DATA YANG DIBERIKAN>
########

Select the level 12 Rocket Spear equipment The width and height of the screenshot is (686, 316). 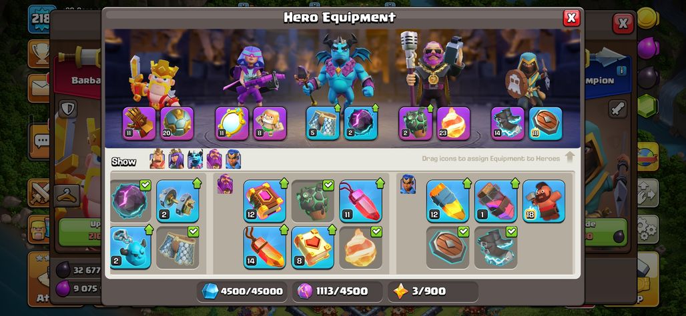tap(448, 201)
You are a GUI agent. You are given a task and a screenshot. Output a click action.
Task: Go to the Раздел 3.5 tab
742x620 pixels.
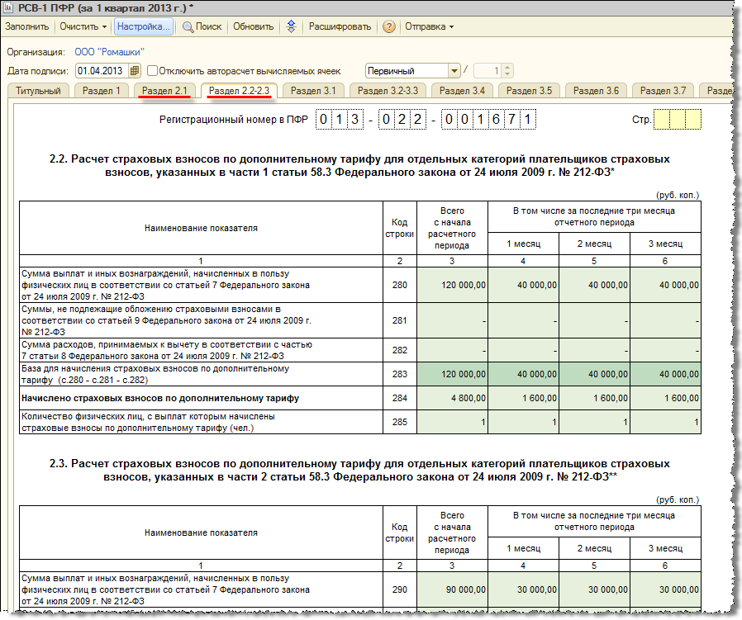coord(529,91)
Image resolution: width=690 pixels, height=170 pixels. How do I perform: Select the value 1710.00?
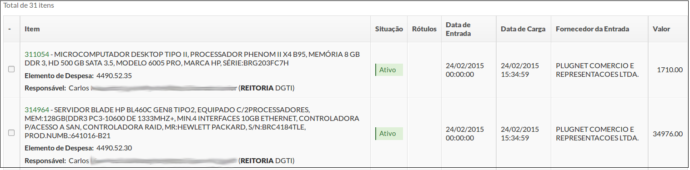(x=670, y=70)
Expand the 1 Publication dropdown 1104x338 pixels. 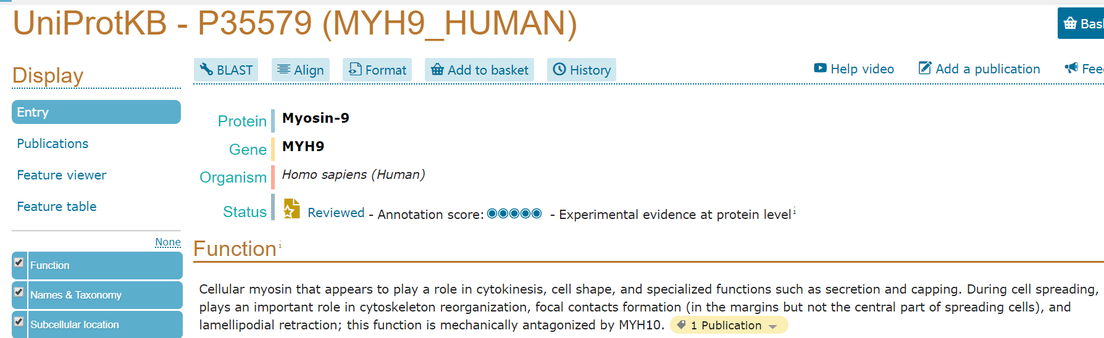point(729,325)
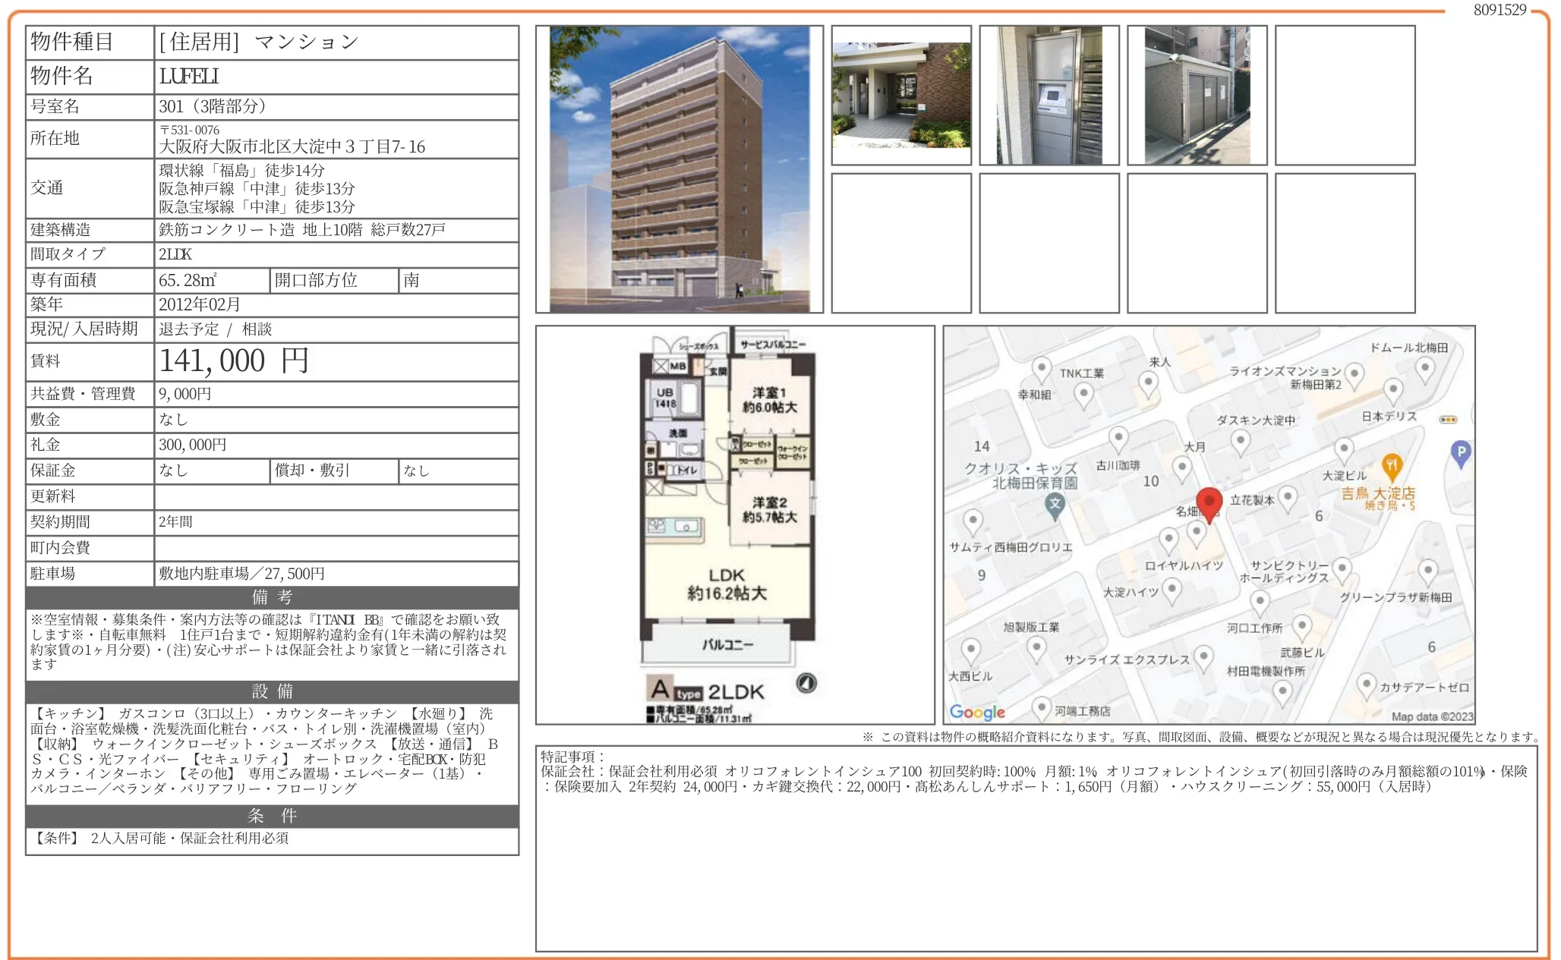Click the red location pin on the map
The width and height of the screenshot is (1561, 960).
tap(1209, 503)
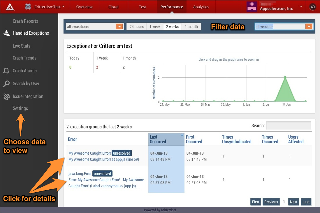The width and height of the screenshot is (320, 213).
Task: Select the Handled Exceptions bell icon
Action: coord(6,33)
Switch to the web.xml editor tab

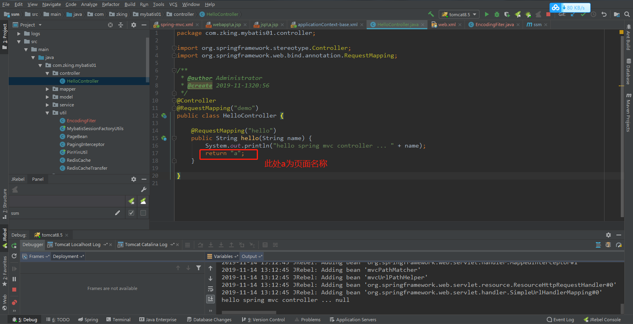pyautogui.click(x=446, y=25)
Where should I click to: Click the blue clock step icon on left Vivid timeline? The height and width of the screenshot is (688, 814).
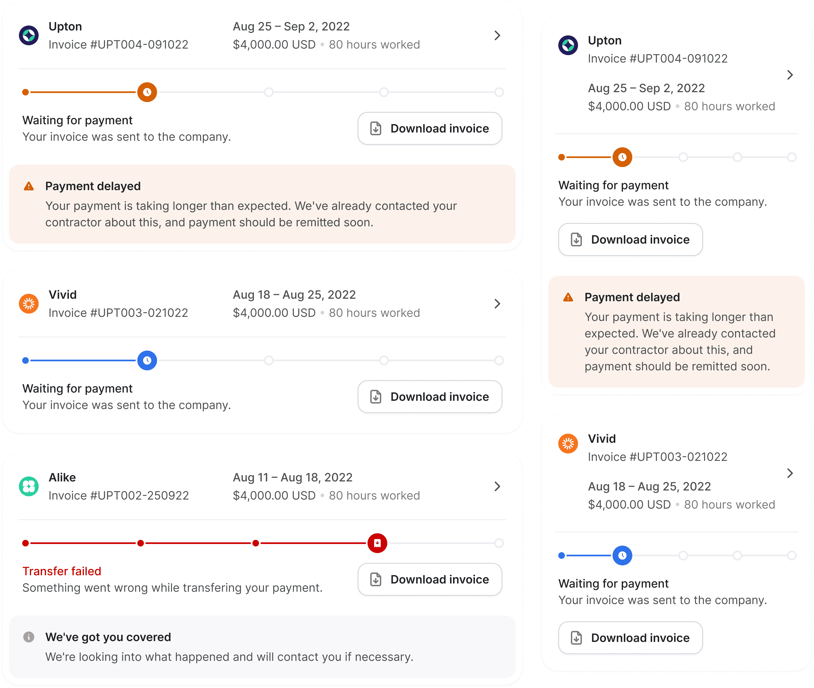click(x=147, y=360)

########

TUGAS YANG DIKERJAKAN>
Ulangi tanpa perubahan baris-baris entri di atas, mulai dari baris yang memuat "Switch to the web.xml editor tab" hingga akhir entri, dengan kedua ujungnya ikut disertakan. Jangan masukkan gambar ke dalam jawaban.

JAWABAN LATIHAN>
Switch to the web.xml editor tab

pyautogui.click(x=446, y=25)
Where should I click to: Click the blue clock step icon on left Vivid timeline? The height and width of the screenshot is (688, 814).
click(x=147, y=360)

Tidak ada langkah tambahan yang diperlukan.